### WORK REQUIRED
Please repeat exactly the lines from the one containing "Viewport: 1099px width, 711px" through the last line of the records below, both included, and leave out any pictures.

### RECORD SET

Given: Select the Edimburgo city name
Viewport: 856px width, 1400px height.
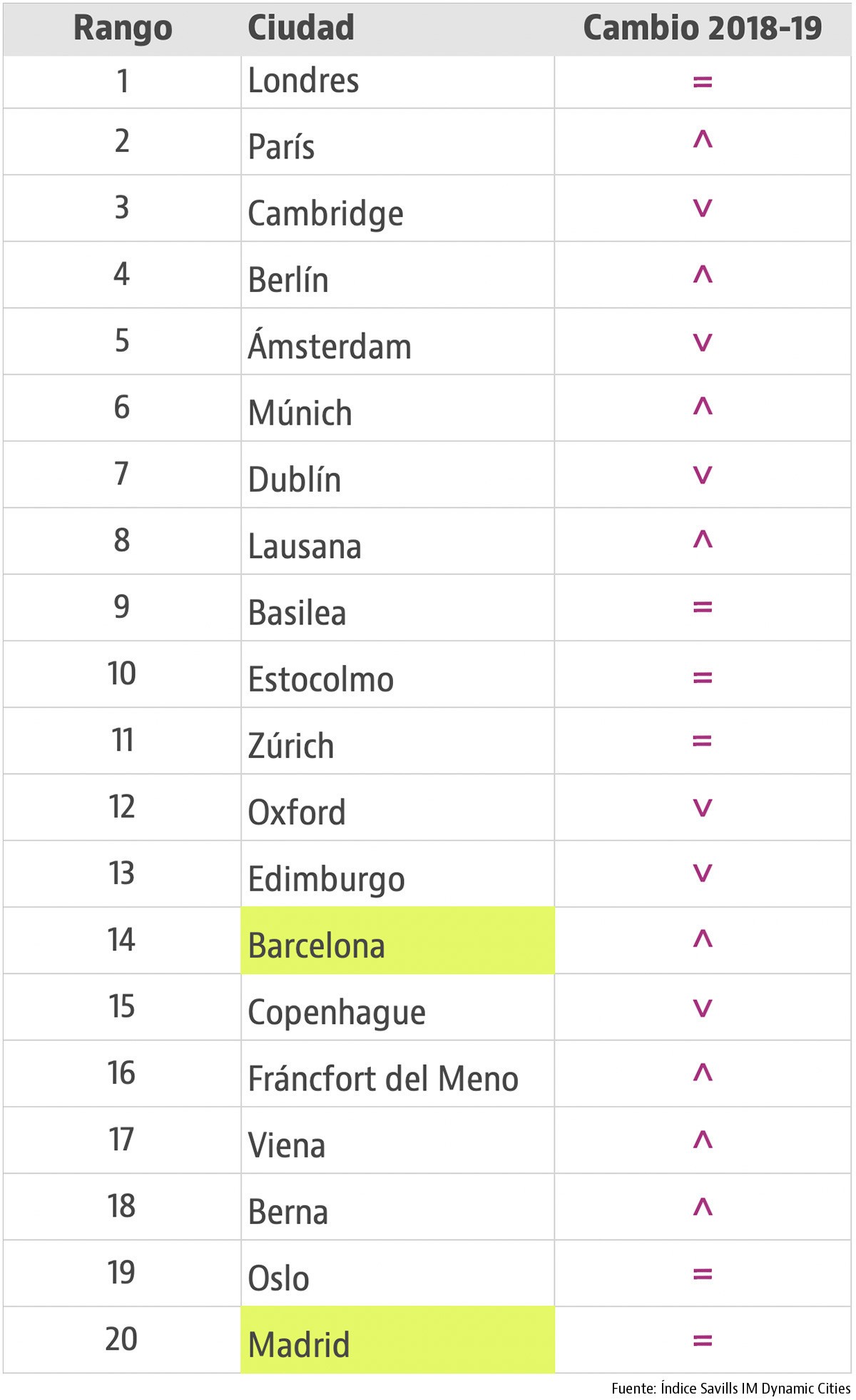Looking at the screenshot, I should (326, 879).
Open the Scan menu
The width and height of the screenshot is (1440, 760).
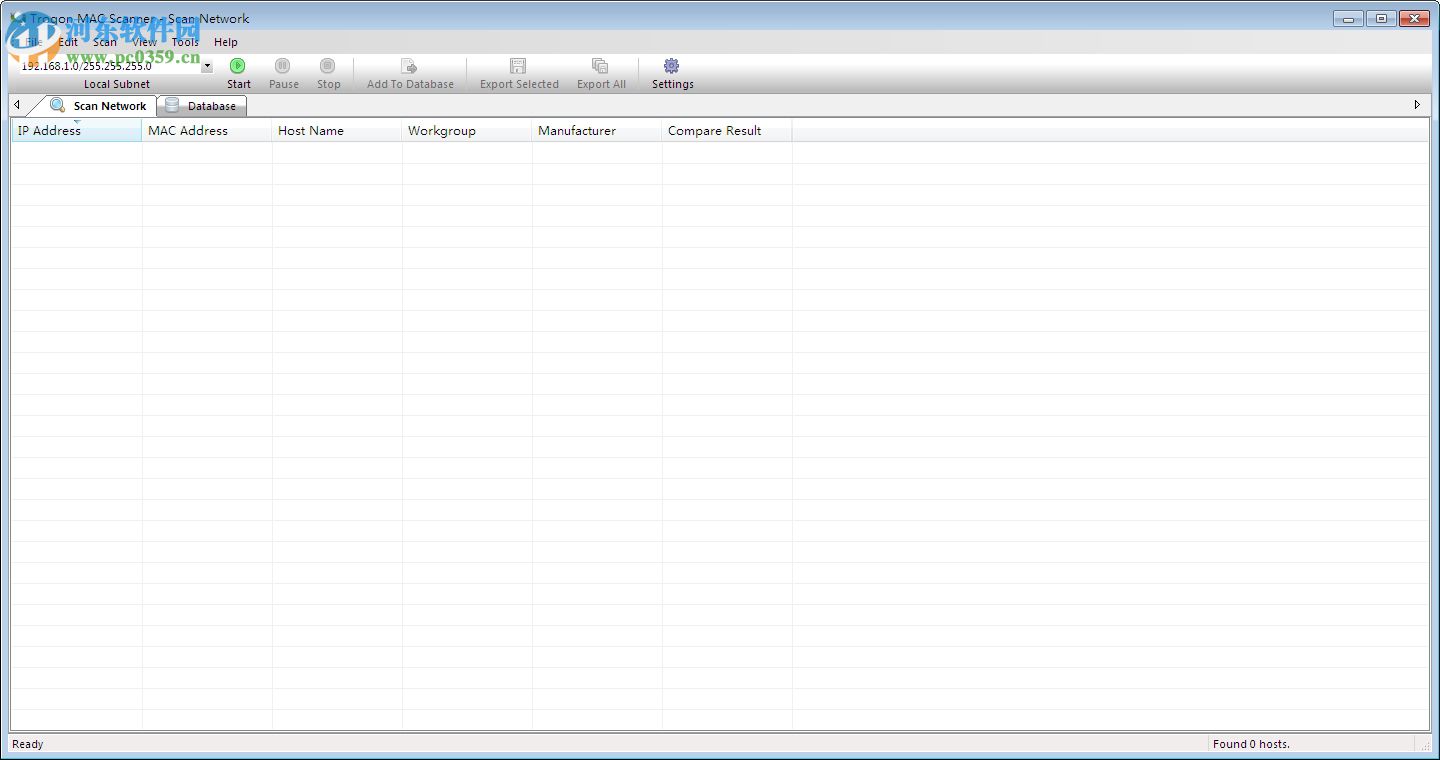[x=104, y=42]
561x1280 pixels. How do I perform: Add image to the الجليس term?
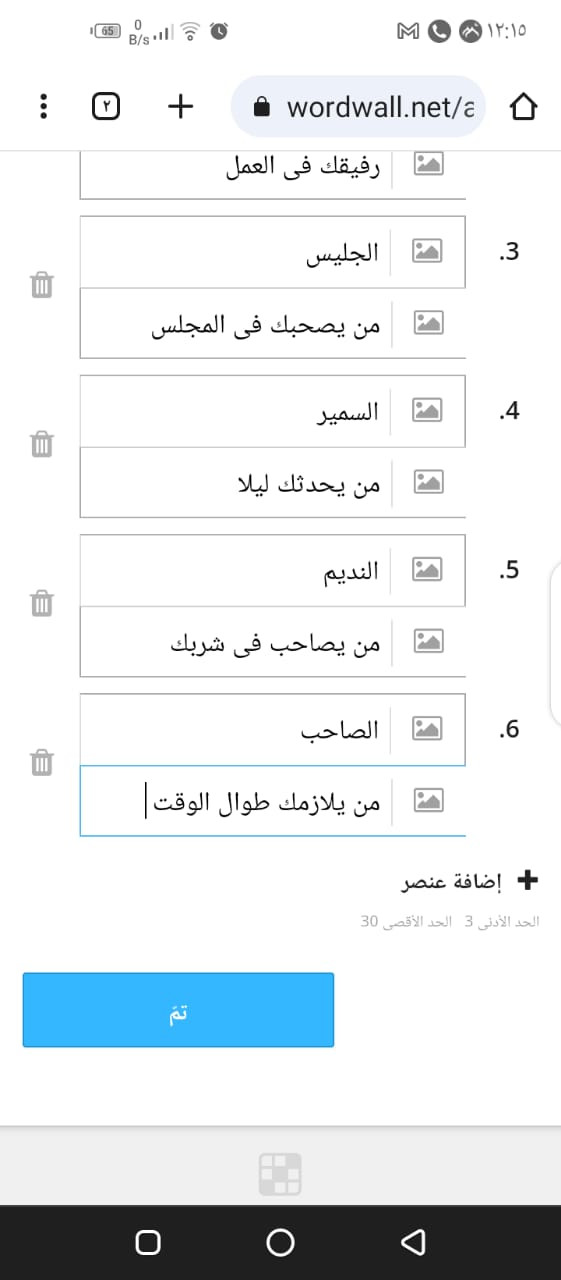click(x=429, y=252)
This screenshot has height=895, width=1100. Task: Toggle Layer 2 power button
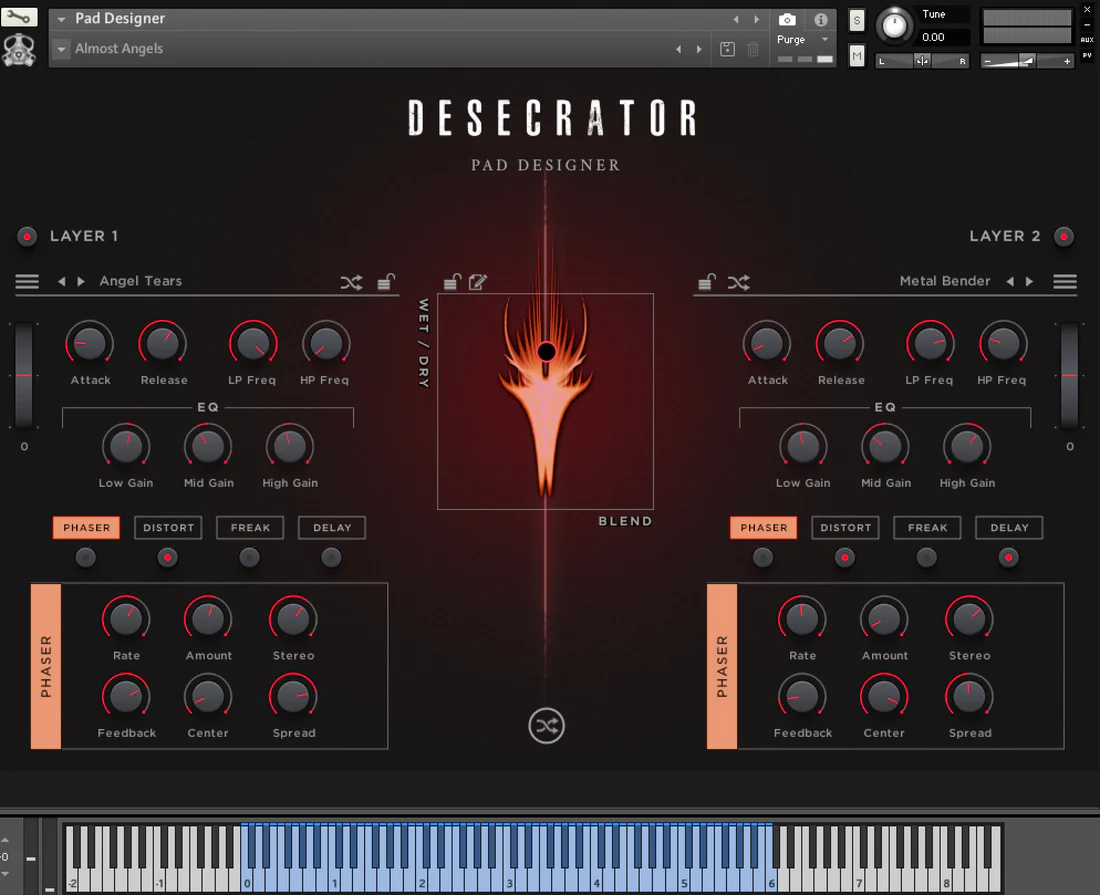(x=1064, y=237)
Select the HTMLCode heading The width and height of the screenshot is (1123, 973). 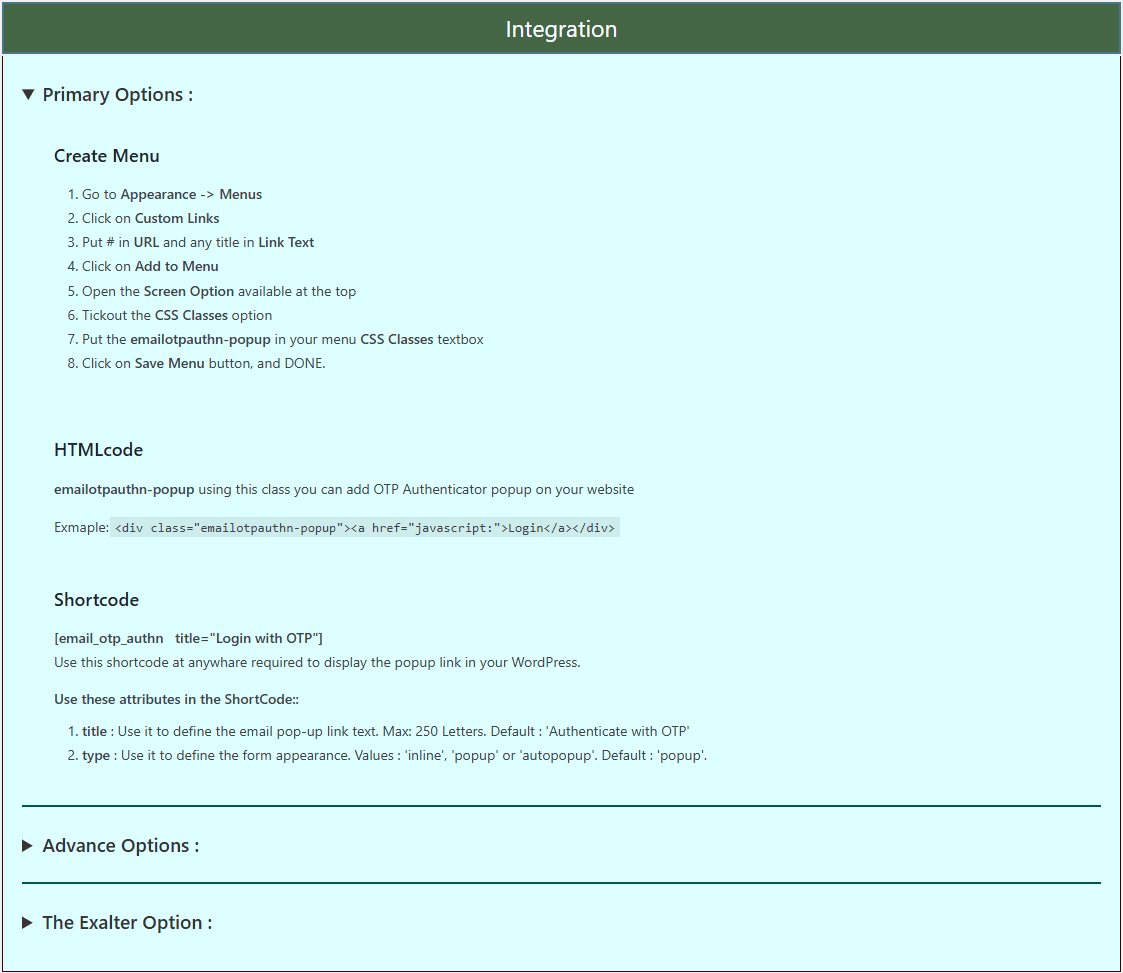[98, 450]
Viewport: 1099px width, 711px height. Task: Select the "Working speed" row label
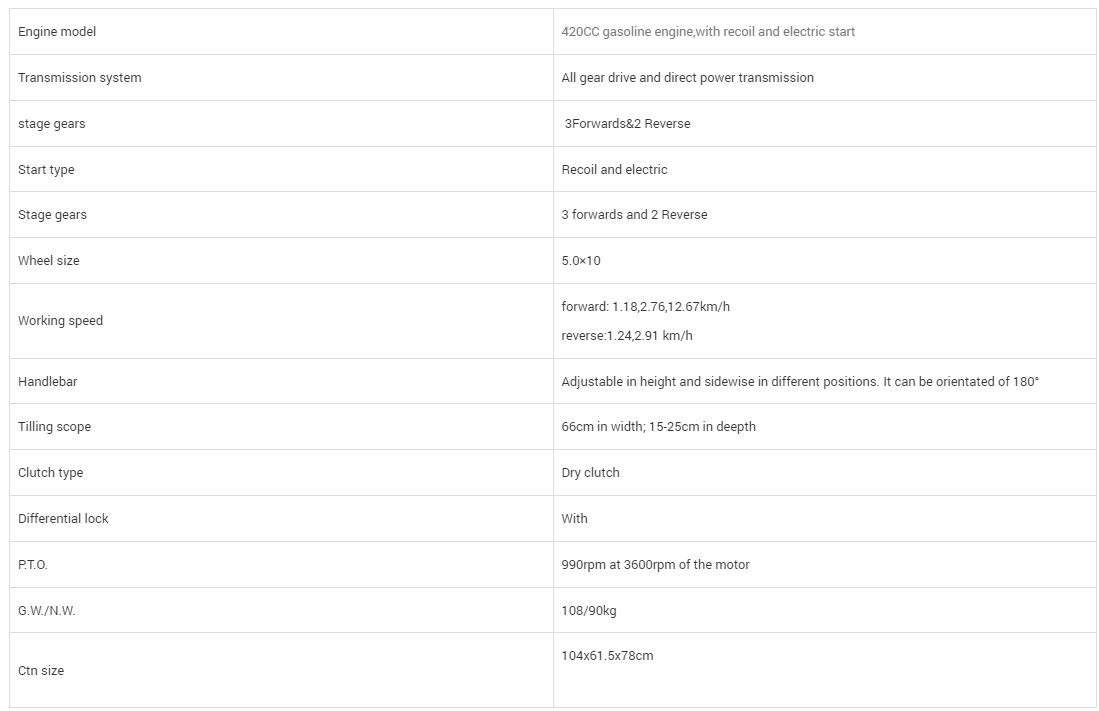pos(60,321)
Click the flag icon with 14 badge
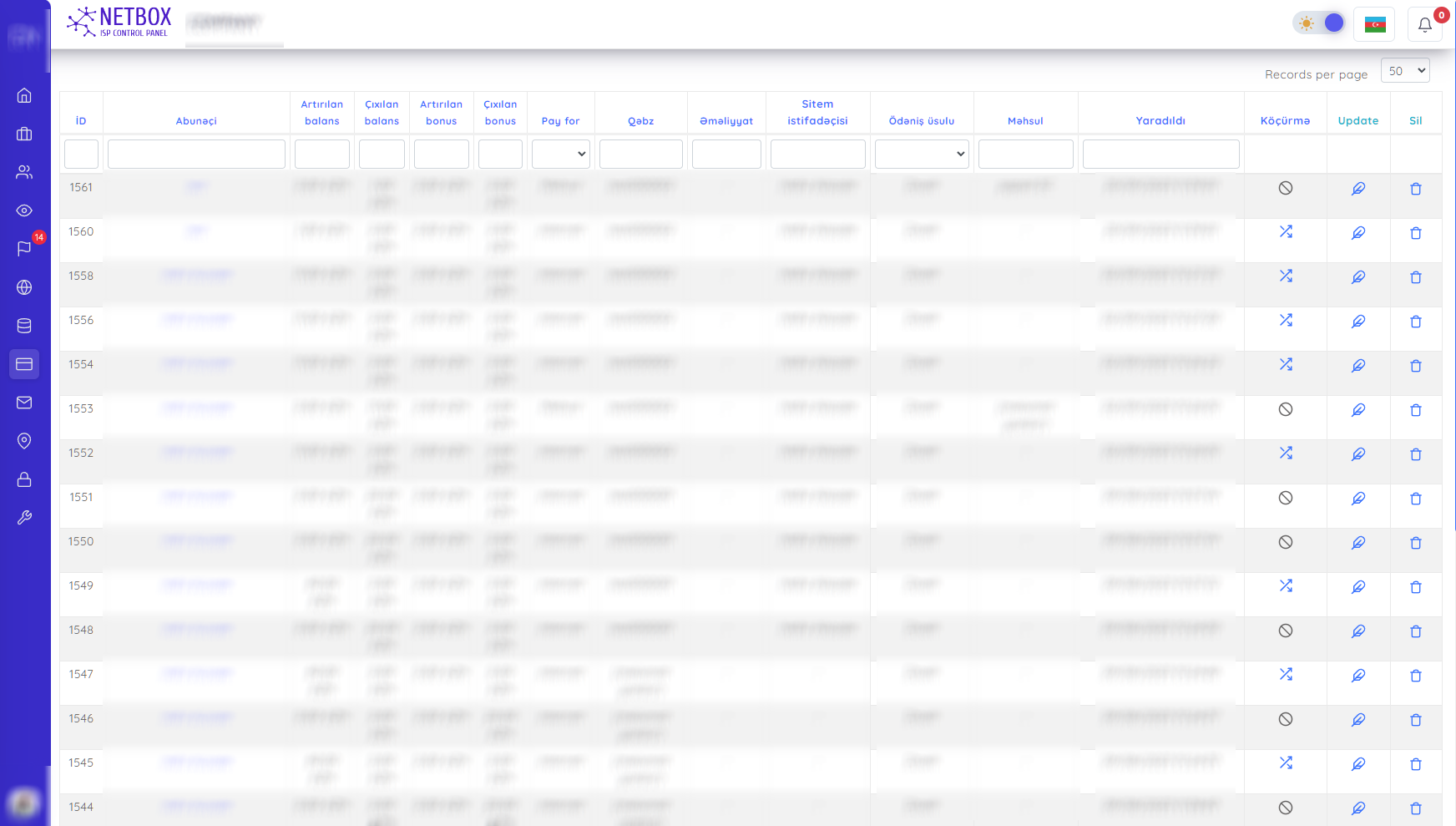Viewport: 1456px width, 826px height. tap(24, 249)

### ANSWER FOR THE TASK
Viewport: 1099px width, 711px height. Task: Select the "Working speed" row label
pos(60,321)
Click the flag icon with 14 badge
Viewport: 1456px width, 826px height. tap(24, 249)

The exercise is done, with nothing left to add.